- [Required action]: Report every line of the material that contains the string "inside".

- [Input data]:

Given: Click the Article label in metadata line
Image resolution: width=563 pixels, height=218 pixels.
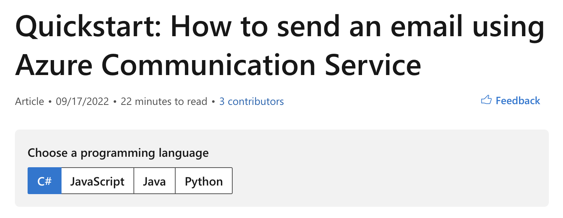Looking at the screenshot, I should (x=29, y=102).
--
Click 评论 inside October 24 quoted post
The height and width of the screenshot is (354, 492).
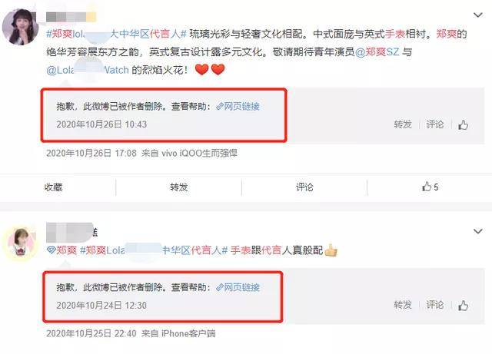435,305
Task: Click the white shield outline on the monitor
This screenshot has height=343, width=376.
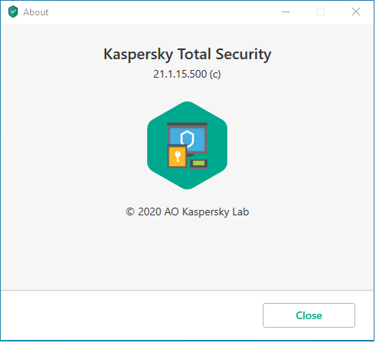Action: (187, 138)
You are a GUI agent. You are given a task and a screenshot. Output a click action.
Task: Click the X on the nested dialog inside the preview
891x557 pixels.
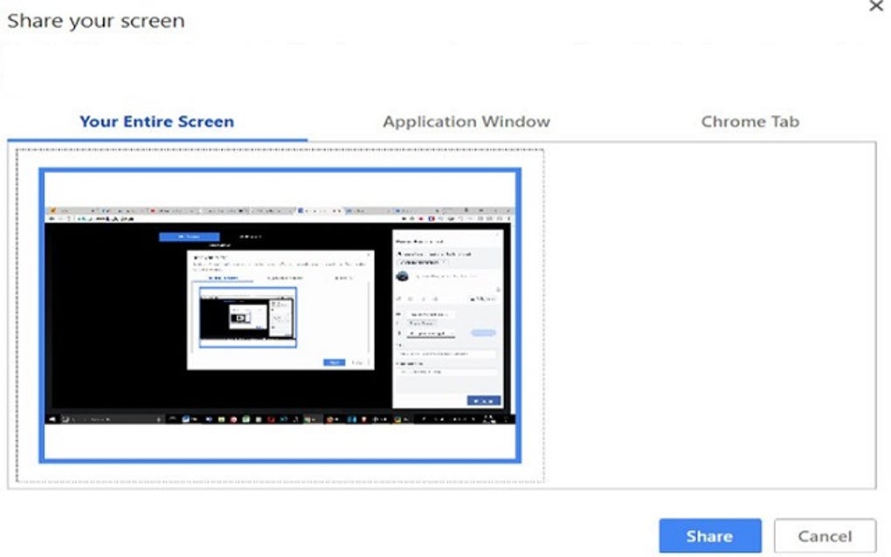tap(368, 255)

- [Reply]:
Click 评论 inside October 24 quoted post
Task: Click the X on the nested dialog inside the preview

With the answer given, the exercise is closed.